Sigurd Eysteinsson — known by the epithet the Mighty (hinn ríki) — was the second Norse Earl of Orkney, holding the substantial Scandinavian-occupied territory of the northern Scottish mainland and the Orkney islands through approximately the last two decades of the 9th century. He was the brother of Rögnvald Eysteinsson, Earl of Møre, and substantively the founder of the Norse Orkney earldom that would dominate northern Scottish politics for the next four centuries.
The Orkneyinga Saga, written in Iceland approximately 300 years after the events, records the substantial circumstances of his death. In approximately 892 AD, Sigurd had been campaigning against the Scottish-Pictish chieftain Máel Brigte Tönn (‘Máel Brigte the Buck-Toothed’) in the contested borderland of Caithness and Sutherland. The two had agreed to settle the dispute through a formal combat of forty men a side. Sigurd brought eighty by the expedient of mounting forty additional men on horseback behind his original forty. Máel Brigte and his men were killed.
Sigurd beheaded Máel Brigte personally and tied the head to his saddle as a trophy for the return ride to his base camp at Ekkialsbakki. During the ride, the projecting tooth of the dead Máel Brigte — the feature that had earned the epithet Tönn — scratched Sigurd’s exposed calf. The wound became infected. Sigurd developed sepsis and died approximately three weeks later, aged probably about 50.

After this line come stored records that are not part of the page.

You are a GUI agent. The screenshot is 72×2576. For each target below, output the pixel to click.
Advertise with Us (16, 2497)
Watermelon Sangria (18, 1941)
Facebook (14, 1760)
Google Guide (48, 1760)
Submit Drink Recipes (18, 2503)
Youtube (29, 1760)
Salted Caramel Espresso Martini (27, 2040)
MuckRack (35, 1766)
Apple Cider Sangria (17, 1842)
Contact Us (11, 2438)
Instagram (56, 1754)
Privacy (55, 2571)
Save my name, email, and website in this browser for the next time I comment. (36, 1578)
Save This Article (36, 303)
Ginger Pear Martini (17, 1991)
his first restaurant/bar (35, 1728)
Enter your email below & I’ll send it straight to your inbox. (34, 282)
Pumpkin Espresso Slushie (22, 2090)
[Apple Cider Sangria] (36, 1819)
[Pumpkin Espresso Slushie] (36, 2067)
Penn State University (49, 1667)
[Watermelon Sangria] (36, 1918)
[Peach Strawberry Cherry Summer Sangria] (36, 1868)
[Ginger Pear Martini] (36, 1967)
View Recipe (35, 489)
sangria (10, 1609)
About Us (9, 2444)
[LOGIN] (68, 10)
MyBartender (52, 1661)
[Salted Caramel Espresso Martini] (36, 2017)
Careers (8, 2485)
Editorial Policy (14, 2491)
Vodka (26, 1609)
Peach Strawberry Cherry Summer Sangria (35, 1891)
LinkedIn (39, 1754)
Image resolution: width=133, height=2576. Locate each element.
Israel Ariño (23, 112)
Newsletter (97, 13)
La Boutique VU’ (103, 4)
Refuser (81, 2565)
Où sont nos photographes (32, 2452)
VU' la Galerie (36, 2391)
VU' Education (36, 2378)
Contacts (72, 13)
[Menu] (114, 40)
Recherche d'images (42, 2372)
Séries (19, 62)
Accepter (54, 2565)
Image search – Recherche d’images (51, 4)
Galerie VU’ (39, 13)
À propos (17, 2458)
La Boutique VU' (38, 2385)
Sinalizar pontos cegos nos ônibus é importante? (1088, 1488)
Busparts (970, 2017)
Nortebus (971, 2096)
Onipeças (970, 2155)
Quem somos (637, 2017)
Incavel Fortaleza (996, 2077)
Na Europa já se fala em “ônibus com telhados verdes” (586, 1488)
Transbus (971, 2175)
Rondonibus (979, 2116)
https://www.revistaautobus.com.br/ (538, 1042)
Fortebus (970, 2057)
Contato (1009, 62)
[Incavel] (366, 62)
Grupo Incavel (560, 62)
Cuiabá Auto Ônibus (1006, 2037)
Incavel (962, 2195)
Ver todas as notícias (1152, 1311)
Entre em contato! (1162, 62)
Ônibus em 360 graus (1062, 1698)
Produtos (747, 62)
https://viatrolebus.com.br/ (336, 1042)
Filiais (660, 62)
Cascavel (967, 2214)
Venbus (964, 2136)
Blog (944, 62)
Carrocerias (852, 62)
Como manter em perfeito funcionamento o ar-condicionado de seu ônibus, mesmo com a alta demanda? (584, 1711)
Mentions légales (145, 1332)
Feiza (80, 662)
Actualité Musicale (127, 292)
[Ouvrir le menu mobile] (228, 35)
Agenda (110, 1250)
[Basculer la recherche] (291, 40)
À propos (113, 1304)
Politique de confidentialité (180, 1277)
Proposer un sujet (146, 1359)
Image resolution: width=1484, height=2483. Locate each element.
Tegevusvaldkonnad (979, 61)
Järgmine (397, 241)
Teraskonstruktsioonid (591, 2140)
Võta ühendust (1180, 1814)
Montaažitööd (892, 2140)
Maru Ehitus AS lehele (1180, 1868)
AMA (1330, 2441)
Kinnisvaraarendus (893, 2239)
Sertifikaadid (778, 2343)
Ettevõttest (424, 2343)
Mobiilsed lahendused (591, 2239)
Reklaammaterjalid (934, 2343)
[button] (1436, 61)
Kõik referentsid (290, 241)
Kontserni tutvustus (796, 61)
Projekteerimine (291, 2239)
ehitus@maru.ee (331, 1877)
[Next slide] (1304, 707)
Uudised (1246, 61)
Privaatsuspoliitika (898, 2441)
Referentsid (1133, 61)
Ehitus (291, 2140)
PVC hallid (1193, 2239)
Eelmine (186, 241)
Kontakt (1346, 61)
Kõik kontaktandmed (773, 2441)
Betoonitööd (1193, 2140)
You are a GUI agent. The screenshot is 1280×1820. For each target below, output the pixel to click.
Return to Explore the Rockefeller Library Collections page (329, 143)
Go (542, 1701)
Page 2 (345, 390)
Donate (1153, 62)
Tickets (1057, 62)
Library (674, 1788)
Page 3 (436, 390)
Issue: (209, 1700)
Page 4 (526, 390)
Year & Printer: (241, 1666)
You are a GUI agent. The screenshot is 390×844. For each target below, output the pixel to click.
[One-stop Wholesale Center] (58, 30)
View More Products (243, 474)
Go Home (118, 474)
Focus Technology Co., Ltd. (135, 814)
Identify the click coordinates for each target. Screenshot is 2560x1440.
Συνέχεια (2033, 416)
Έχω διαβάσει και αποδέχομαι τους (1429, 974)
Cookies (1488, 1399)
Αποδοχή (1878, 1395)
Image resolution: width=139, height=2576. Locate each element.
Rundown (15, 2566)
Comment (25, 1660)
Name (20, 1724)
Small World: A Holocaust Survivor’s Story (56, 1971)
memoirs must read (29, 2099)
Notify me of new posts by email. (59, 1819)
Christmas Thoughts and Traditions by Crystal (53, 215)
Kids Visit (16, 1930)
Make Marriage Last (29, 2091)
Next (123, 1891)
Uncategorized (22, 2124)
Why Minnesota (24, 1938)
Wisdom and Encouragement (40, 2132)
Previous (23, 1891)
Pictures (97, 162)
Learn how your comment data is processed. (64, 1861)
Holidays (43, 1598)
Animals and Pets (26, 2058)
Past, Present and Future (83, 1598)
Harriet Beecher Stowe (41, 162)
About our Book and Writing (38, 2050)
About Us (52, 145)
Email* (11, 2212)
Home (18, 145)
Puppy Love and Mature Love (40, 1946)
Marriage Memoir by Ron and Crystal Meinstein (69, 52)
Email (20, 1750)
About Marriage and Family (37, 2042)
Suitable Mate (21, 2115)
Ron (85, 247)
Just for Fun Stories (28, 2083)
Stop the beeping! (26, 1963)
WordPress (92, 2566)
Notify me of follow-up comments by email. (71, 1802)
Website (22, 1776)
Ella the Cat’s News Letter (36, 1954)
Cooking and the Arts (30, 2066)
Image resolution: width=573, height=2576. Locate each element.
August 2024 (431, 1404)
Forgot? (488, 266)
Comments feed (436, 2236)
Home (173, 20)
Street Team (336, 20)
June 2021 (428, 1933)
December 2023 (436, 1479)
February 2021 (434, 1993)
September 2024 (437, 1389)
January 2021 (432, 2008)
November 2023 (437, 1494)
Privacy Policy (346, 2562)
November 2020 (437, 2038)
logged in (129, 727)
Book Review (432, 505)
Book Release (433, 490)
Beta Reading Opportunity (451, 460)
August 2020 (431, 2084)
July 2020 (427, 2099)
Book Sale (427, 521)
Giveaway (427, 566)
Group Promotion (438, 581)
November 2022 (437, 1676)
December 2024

He was buried under a mound near the modern village of Sidera in Sutherland, sometimes called Sigurd’s Howe. His son Guthorm succeeded to the earldom but died within a year. The Sigurd-Rögnvald Eysteinsson dynastic line continued through Rögnvald’s other sons and substantively founded the medieval Orkney earldom that lasted until the 1468 Scottish absorption of the Orkneys.
The Sigurd death is one of the unusual recorded fatalities of the European medieval period and is occasionally cited alongside other peculiar deaths-in-office of European leaders as a documented case of unintended mortality from a completed successful action.